Die Bitte im Vaterunser lautet anders: Unser tägliches Brot gib uns heute. Es ist etwas anderes, ob ich für mich allein bitte, oder ob ich mich als Teil der ganzen Menschheitsfamilie verstehe. Es heißt nicht „mein Brot oder Brötchen“ und es geht um keine lebenslange Garantie, sondern es heißt: heute. Wer das Gebet Jesu spricht, kann nur erwarten, was bis zum Ende des jeweiligen Tages reicht, und er darf auch nicht an seinem eigenen Wohlergehen hängen bleiben.

Das hat eine Aktion erkannt, von der ich vor kurzem erfahren habe. Sie stammt aus der französischen Schweiz und trägt den Titel: Des calories pour la vie[1]. Übersetzt in etwa: Kalorien fürs Leben. Praktisch geht es darum, einmal pro Woche auf ein Abendessen zu verzichten und den Gegenwert zu spenden - an eine Organisation, die den Hunger in der Welt bekämpft. Ins Leben gerufen hat die Aktion Marc Subilia. Er ist Arzt und Pfarrer und er verfolgt eine doppelte Absicht. Er will nämlich nicht nur denen Gutes tun, die hungern, sondern auch denen, die zu viel auf den Rippen haben. Auf der einen Seite ein Überschuss an Kalorien, der die Gesundheit gefährdet und Krankheiten verursacht. Auf der anderen ein Mangel, der für viele Menschen auf der Welt, Kinder zumal, tödlich ist. Seine Aktion ist so angelegt, dass beide Seiten davon profitieren. Der Arzt sorgt sich um die Gesundheit des Leibes und der Pfarrer will Menschen dafür gewinnen, dass sie teilen lernen, für andere Gutes tun, und so an Gottes Plan mitarbeiten. Das geht bei Marc Subilia Hand in Hand.

..........

## [Offene Aufgaben]
**A.** Schreib den Text über das Vaterunser zwischen „Die Bitte im“ und „Wohlergehen hängen bleiben.“ einschließlich ab. Ersetze darin „Menschheitsfamilie“ durch „Menschenfamilie“.
**B.** Wer hat laut dem Text über das Vaterunser die Aktion „Des calories pour la vie“ ins Leben gerufen?
**C.** Setze den Text über das Vaterunser nach seinem letzten Satz fort.

..........

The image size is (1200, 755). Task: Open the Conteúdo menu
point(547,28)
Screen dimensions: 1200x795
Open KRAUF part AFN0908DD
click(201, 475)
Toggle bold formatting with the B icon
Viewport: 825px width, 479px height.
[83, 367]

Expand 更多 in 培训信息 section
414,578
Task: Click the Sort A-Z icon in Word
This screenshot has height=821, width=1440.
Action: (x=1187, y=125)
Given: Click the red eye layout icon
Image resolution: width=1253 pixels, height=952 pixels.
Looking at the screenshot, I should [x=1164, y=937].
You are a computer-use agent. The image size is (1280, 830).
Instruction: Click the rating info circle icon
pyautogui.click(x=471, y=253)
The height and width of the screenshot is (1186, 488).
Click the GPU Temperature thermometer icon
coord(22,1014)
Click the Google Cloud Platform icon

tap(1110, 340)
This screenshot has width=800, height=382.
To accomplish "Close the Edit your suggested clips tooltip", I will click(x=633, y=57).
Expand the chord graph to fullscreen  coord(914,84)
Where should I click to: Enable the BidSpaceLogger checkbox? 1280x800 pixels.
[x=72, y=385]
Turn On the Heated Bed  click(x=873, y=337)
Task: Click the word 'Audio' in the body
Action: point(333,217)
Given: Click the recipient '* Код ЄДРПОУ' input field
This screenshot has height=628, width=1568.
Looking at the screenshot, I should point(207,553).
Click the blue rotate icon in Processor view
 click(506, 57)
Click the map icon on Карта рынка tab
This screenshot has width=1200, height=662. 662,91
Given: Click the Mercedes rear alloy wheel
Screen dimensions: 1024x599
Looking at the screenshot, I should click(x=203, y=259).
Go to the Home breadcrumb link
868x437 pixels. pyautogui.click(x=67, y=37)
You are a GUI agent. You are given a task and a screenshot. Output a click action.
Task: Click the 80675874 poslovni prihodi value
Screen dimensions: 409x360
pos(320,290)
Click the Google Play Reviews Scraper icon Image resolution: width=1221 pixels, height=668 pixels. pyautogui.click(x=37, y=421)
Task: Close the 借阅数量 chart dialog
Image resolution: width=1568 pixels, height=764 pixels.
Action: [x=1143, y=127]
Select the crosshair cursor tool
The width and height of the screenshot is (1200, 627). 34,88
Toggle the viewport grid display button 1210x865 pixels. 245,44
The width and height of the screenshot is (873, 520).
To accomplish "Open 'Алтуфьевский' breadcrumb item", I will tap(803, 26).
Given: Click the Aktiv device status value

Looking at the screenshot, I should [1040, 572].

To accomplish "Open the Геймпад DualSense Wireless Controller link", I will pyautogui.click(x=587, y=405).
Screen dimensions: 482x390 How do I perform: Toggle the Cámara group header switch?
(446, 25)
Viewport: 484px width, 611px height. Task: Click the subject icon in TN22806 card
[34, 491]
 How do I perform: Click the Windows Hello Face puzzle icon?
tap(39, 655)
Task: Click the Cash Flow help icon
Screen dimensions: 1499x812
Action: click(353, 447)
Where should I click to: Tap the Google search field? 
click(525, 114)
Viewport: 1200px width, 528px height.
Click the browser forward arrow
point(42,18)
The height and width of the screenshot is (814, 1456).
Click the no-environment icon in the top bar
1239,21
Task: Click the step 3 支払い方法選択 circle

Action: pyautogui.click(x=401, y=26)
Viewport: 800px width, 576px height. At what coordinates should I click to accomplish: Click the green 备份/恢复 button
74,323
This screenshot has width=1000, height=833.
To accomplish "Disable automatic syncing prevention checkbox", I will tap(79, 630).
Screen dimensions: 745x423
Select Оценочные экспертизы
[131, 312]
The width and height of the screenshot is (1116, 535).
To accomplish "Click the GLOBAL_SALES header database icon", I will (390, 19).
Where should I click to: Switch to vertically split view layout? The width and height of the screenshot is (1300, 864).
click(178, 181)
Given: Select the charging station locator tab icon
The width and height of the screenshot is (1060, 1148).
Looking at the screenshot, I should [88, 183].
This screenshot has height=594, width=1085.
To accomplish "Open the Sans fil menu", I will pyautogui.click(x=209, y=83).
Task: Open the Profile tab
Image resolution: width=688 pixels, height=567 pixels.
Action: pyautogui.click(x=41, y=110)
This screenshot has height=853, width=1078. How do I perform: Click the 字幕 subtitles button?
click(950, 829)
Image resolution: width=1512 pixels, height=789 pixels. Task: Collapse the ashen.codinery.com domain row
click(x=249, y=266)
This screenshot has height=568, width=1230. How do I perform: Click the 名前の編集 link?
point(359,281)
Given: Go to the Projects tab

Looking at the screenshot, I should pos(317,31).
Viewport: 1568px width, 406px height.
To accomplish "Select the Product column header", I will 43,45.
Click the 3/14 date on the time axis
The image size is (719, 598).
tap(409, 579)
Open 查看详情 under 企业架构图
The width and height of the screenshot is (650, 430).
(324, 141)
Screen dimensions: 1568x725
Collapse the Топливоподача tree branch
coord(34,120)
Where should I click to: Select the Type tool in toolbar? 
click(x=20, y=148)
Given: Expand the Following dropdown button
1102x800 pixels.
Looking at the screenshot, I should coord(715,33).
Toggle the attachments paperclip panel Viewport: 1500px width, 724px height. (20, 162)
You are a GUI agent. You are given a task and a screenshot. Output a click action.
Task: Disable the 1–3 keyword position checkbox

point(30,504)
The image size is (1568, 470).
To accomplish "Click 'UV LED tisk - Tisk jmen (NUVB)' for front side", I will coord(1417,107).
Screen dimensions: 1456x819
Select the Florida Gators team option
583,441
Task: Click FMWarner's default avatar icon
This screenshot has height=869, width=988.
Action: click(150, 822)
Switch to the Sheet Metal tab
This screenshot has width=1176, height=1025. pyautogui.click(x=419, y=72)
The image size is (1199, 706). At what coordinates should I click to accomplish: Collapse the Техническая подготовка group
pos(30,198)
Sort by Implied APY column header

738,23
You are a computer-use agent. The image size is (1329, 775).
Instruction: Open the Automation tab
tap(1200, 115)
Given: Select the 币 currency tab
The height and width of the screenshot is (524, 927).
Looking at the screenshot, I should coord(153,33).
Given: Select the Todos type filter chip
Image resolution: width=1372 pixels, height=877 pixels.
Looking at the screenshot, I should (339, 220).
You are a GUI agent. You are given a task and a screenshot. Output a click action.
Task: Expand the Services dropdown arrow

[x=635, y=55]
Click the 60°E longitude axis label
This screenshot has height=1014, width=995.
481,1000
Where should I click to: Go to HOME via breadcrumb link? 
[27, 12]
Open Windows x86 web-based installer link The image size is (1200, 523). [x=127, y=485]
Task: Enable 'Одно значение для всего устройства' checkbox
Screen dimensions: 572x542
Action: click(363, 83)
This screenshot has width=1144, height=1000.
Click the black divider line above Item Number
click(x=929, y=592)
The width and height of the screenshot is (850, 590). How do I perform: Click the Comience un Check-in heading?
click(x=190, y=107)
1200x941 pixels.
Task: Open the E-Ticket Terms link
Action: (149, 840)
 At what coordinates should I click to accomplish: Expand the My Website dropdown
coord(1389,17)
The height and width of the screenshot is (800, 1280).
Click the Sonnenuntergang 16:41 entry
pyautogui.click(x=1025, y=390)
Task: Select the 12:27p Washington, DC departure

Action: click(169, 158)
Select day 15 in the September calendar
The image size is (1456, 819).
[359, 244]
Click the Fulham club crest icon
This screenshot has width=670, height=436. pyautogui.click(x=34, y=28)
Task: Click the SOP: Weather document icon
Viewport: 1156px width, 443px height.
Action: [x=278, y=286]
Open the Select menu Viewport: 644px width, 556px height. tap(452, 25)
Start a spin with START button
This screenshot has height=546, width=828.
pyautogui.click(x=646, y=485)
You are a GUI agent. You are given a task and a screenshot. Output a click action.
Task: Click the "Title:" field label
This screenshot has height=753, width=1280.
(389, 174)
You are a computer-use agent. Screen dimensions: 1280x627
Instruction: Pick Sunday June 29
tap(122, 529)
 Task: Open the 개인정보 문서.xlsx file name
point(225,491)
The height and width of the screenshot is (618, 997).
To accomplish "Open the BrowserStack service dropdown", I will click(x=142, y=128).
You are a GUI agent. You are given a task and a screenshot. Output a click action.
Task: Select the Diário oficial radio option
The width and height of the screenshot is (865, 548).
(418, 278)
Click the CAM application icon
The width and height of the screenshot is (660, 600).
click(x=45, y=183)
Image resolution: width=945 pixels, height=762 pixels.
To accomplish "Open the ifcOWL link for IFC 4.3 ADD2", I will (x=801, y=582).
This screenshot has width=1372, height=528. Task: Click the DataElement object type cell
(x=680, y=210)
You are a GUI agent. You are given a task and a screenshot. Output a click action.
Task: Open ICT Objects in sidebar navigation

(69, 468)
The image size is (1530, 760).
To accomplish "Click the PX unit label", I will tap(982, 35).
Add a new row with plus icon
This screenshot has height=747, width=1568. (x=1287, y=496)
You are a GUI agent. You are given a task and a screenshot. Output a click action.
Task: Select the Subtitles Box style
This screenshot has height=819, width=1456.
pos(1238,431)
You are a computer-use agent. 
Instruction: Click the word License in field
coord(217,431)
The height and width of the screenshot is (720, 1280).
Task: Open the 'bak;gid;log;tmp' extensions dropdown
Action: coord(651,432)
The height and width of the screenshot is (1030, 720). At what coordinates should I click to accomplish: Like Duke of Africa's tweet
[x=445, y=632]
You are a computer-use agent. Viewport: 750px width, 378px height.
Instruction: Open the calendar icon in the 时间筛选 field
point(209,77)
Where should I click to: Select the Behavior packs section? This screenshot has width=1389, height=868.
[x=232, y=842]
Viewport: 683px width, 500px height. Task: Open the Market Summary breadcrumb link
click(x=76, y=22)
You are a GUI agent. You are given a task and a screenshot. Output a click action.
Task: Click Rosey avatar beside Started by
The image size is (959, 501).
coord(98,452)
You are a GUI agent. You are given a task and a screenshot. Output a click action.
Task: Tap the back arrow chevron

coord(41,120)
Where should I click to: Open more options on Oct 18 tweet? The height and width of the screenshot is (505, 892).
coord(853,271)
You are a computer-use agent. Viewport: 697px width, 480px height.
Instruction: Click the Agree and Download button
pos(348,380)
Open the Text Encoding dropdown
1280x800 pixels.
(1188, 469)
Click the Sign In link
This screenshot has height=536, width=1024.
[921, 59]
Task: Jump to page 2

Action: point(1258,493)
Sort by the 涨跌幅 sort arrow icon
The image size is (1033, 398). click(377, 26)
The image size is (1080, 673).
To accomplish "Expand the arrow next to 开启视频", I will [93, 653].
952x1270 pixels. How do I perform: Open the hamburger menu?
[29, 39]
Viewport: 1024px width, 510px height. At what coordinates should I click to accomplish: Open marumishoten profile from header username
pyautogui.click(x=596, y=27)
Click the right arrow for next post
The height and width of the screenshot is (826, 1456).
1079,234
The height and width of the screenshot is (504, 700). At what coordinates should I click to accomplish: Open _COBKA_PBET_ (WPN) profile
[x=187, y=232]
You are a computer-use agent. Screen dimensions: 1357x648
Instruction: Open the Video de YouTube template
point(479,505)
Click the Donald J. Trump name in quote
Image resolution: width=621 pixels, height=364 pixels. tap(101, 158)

..........

## [Gelöste Aufgaben]
**A.**
Die Bitte im Vaterunser lautet anders: Unser tägliches Brot gib uns heute. Es ist etwas anderes, ob ich für mich allein bitte, oder ob ich mich als Teil der ganzen Menschenfamilie verstehe. Es heißt nicht „mein Brot oder Brötchen“ und es geht um keine lebenslange Garantie, sondern es heißt: heute. Wer das Gebet Jesu spricht, kann nur erwarten, was bis zum Ende des jeweiligen Tages reicht, und er darf auch nicht an seinem eigenen Wohlergehen hängen bleiben.

**B.** Marc Subilia, ein Arzt und Pfarrer.

**C.**
Angenommen, das funktioniert. Einmal pro Woche auf ein Essen zu verzichten und so - ich sag’s etwas zugespitzt – Menschenleben retten. Ich kann sofort damit anfangen. Kein Politiker muss etwas entscheiden, keine Dienststelle befragt werden. Und was, wenn ich davon weitererzähle, andere mitmachen? Alles ohne zusätzliche Kosten … Und am Ende vielleicht sogar mit einem neuen Gespür dafür, dass Nahrung wertvoll ist und ganz und gar nicht selbstverständlich.